◆ DOCUMENT SEGMENT
....

Boxes introduction and examples
The Boxes tool is for quick checks and cross checks of lists, particularly those containing student numbers, exam numbers, course codes, URLs, or email addresses.
Video examples: Introduction and more examples.
Boxes tries not to make too many assumptions about what you need to do, or where your data is coming from, while (hopefully!) making some common tasks possible. If you regularly find yourself doing the same thing in Boxes, a tool or spreadsheet that does exactly what you want would be better.
Before looking at examples, here is an overview of what you’ll do:
- Copy text into the boxes from the clipboard with
Ctrl-V
. This text can contain “junk”, as long as it contains something Boxes can identify, such as course codes, student IDs, or a tab-separated table from copying a webpage or spreadsheet. - The first row of options lets you process/tidy the data in a single box. Examples:
- extract course codes, student numbers, URLs, or emails;
- open courses or URLs in new tabs or copy emails to the clipboard;
- find or tidy tab-separated tables;
- remove duplicates, or count how many times they occur.
- The second row of options lets you interact with data in another box. When you select which other box to use, the command is executed. Find differences or intersections between two lists, to help notice when items are unexpectedly missing or duplicated.

....

◆ DATASET EXCERPTS

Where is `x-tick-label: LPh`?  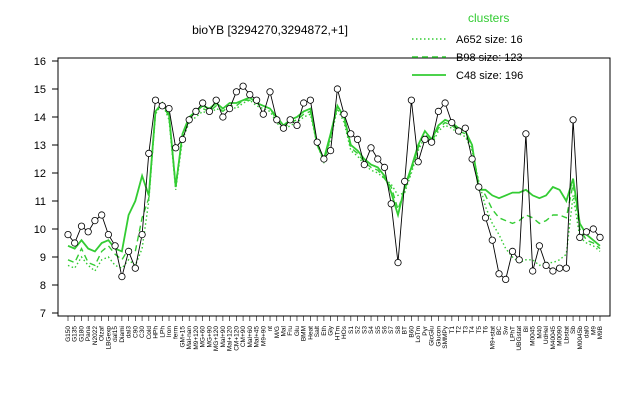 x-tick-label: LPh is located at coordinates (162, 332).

....

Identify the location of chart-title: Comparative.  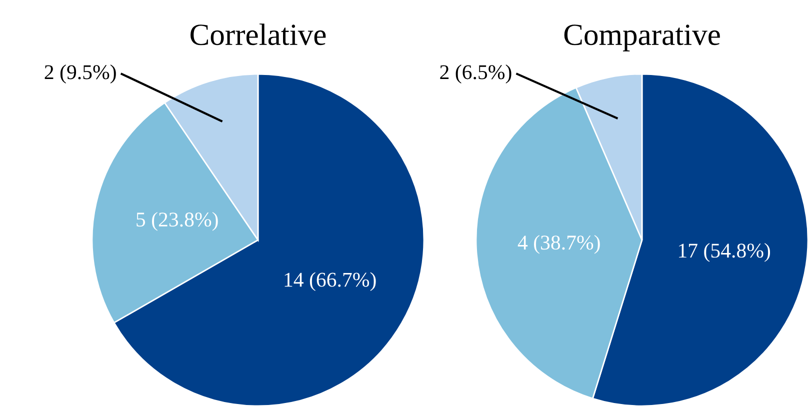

....

◆ WHAT TO PRODUCE
Extract the full introduction to the Boxes tool, word for word. None of the entries above are needed here.

◆ EXERCISE RESPONSE
Boxes introduction and examples
The Boxes tool is for quick checks and cross checks of lists, particularly those containing student numbers, exam numbers, course codes, URLs, or email addresses.
Video examples: Introduction and more examples.
Boxes tries not to make too many assumptions about what you need to do, or where your data is coming from, while (hopefully!) making some common tasks possible. If you regularly find yourself doing the same thing in Boxes, a tool or spreadsheet that does exactly what you want would be better.
Before looking at examples, here is an overview of what you’ll do:
- Copy text into the boxes from the clipboard with
Ctrl-V
. This text can contain “junk”, as long as it contains something Boxes can identify, such as course codes, student IDs, or a tab-separated table from copying a webpage or spreadsheet. - The first row of options lets you process/tidy the data in a single box. Examples:
- extract course codes, student numbers, URLs, or emails;
- open courses or URLs in new tabs or copy emails to the clipboard;
- find or tidy tab-separated tables;
- remove duplicates, or count how many times they occur.
- The second row of options lets you interact with data in another box. When you select which other box to use, the command is executed. Find differences or intersections between two lists, to help notice when items are unexpectedly missing or duplicated.